INSTRUCTIONS FOR THE TASK
Extract every row below and reproduce each of its lines verbatim.

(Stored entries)
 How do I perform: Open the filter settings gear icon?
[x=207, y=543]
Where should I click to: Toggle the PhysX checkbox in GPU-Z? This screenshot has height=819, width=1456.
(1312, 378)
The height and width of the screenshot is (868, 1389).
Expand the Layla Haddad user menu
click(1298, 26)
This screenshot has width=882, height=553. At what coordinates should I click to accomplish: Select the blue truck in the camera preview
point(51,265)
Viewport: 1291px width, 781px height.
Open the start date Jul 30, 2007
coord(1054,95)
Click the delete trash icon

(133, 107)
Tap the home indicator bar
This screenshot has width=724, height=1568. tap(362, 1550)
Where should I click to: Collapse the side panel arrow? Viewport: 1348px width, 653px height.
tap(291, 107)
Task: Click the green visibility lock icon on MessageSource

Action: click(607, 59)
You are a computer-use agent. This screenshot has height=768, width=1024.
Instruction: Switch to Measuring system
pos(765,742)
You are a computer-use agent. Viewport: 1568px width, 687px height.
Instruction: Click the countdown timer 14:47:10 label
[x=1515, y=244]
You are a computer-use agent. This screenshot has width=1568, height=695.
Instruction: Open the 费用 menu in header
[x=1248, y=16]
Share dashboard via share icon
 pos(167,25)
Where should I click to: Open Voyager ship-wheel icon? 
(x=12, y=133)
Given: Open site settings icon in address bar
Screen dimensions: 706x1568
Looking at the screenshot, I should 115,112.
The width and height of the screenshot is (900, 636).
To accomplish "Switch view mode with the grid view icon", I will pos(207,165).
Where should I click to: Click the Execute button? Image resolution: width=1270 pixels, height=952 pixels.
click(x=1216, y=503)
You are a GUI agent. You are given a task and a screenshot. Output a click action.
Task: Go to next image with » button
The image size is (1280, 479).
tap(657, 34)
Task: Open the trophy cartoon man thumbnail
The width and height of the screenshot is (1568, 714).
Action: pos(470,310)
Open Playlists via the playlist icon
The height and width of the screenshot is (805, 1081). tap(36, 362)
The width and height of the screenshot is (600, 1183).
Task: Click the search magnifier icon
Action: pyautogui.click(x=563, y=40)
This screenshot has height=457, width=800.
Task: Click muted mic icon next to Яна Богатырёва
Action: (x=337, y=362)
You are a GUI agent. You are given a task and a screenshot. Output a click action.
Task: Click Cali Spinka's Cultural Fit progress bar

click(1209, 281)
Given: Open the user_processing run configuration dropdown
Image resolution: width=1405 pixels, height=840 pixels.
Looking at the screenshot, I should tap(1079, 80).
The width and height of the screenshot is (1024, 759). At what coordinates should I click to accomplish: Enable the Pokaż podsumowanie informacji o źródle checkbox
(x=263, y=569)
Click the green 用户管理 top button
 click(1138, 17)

SOLUTION BELOW
 How do I perform: Open the filter settings gear icon?
[x=207, y=543]
Where should I click to: Toggle the PhysX checkbox in GPU-Z? This screenshot has height=819, width=1456.
(1312, 378)
The height and width of the screenshot is (868, 1389).
Expand the Layla Haddad user menu
click(1298, 26)
This screenshot has width=882, height=553. At what coordinates should I click to accomplish: Select the blue truck in the camera preview
point(51,265)
Viewport: 1291px width, 781px height.
Open the start date Jul 30, 2007
coord(1054,95)
Click the delete trash icon

(133, 107)
Tap the home indicator bar
This screenshot has width=724, height=1568. tap(362, 1550)
Where should I click to: Collapse the side panel arrow? Viewport: 1348px width, 653px height.
tap(291, 107)
Task: Click the green visibility lock icon on MessageSource

Action: click(607, 59)
You are a computer-use agent. This screenshot has height=768, width=1024.
Instruction: Switch to Measuring system
pos(765,742)
You are a computer-use agent. Viewport: 1568px width, 687px height.
Instruction: Click the countdown timer 14:47:10 label
[x=1515, y=244]
You are a computer-use agent. This screenshot has width=1568, height=695.
Instruction: Open the 费用 menu in header
[x=1248, y=16]
Share dashboard via share icon
 pos(167,25)
Where should I click to: Open Voyager ship-wheel icon? 
(x=12, y=133)
Given: Open site settings icon in address bar
Screen dimensions: 706x1568
Looking at the screenshot, I should 115,112.
The width and height of the screenshot is (900, 636).
To accomplish "Switch view mode with the grid view icon", I will pos(207,165).
Where should I click to: Click the Execute button? Image resolution: width=1270 pixels, height=952 pixels.
click(x=1216, y=503)
You are a GUI agent. You are given a task and a screenshot. Output a click action.
Task: Go to next image with » button
The image size is (1280, 479).
tap(657, 34)
Task: Open the trophy cartoon man thumbnail
The width and height of the screenshot is (1568, 714).
Action: pos(470,310)
Open Playlists via the playlist icon
The height and width of the screenshot is (805, 1081). tap(36, 362)
The width and height of the screenshot is (600, 1183).
Task: Click the search magnifier icon
Action: pyautogui.click(x=563, y=40)
This screenshot has height=457, width=800.
Task: Click muted mic icon next to Яна Богатырёва
Action: (x=337, y=362)
You are a GUI agent. You are given a task and a screenshot. Output a click action.
Task: Click Cali Spinka's Cultural Fit progress bar

click(1209, 281)
Given: Open the user_processing run configuration dropdown
Image resolution: width=1405 pixels, height=840 pixels.
Looking at the screenshot, I should tap(1079, 80).
The width and height of the screenshot is (1024, 759). At what coordinates should I click to accomplish: Enable the Pokaż podsumowanie informacji o źródle checkbox
(x=263, y=569)
Click the green 用户管理 top button
 click(1138, 17)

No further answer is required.